Yumbis Another Stain On The State's Image

Police officers beating up youth in Yumbis, Garissa
Police officers beating up youth in Yumbis, Garissa

Two weeks ago, a team of security officers was ambushed while responding to reports of armed al Shabaab militants sighted in Yumbis village. The officers apparently escaped without injury, leaving the militants to terrorise residents, hoisting their black flags and forcing them to listen to their sermons, for up to seven hours.

Later that night, the government issued a terse statement claiming security forces had “repulsed” the attack after “engaging the militants in a gun battle”. The statement urged “Kenyans to continue collaborating with security agents to ensure members of this group who might have taken refuge among innocent locals are flushed out”.

Four days later, Kenyans woke up to reports that another al Shabaab ambush in the same area may have killed up to two dozen officers.
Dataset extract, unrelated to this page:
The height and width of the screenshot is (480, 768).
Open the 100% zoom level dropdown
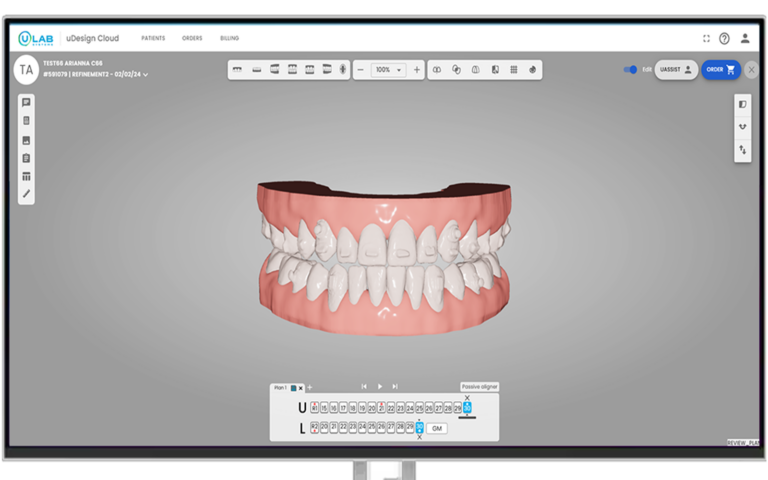387,70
The officers were responding to an earlier incident in which a police vehicle had encountered a landmine, slightly wounding the officers on board, all but one of whom had been discharged from hospital. This time, the government, after telling journalists up to 30 officers were missing and condoling with relatives of slain officers, reversed and declared that no one had been killed, then declared one death.

Even allowing for the inevitable fog that accompanies reports on events in such remote areas, the confused and confusing accounts are depressingly familiar. The media comes in for a bit of stick for rushing for the sensational headline without clarifying either sources or what information they had been able to independently verify. The government has already expressed its displeasure, with Interior Cabinet Secretary Joseph Nkaissery telling journalists he was disappointed in their performance.
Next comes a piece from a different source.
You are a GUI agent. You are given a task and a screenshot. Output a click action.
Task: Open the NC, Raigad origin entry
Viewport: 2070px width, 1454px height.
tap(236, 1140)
However, the government would do well to first attend to the log in its own eye. For as we have seen, a major reason for the confused reporting is a lack of reliable, accurate and timely official information. The communication efforts of the self-described “digital” administration have not exactly inspired faith in official narratives.

On the contrary, many Kenyans have learnt to take its official pronouncements with a heap of salt. Its tales regarding terrorist attacks have invariably involved understating casualties and problems while obfuscating detail and exaggerating the effectiveness of its responses.
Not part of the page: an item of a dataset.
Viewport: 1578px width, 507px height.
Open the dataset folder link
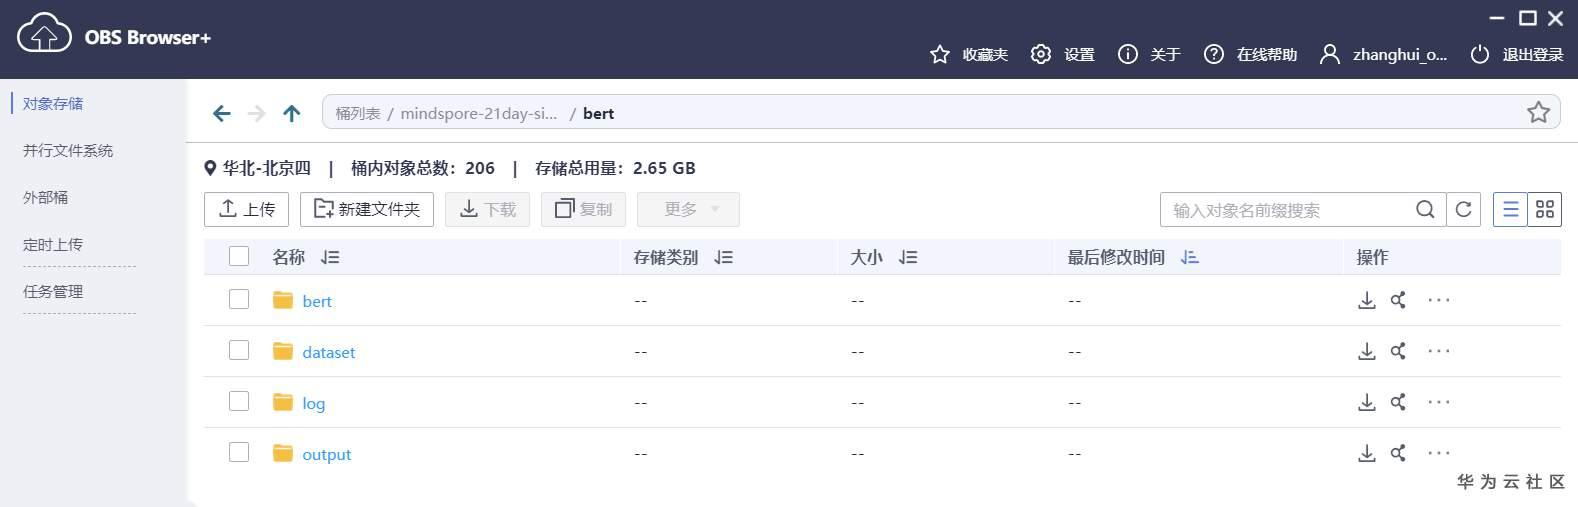click(328, 352)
This was as true during the four-day siege of the Westgate Mall in Nairobi 20 months ago as it was in Yumbis.President Uhuru Kenyatta has dealt with insecurity primarily as a public relations challenge, and sought to address it using token measures as opposed to fundamental reform of the security services.

The most obvious and startling example of this came on the eve of the Garissa University College attack when the President pooh-poohed warnings of an imminent attack. This was in itself reminiscent of his shallow and poorly reasoned speech on the causes of insecurity last November, delivered just hours before 24 police officers were murdered by bandits in Kapedo.

Further, as the attack in Yumbis was unfolding, his director of Digital Communications was busy on Twitter berating Norway’s government for allegedly “supporting terror” by continuing to fund a Muslim human rights group that the Kenya government has blacklisted.

Whoever one chooses to believe, it is increasingly clear that al Shabaab is able to operate in Northeastern with relative impunity, despite government assurances to the contrary. It is clear that, without a significant overhaul, the security apparatus is unlikely to significantly disrupt and deter similar attacks. After the campus attack, Nkaissery admitted to Parliament that the Kenya Defence Forces could not contain four al Shabaab gunmen.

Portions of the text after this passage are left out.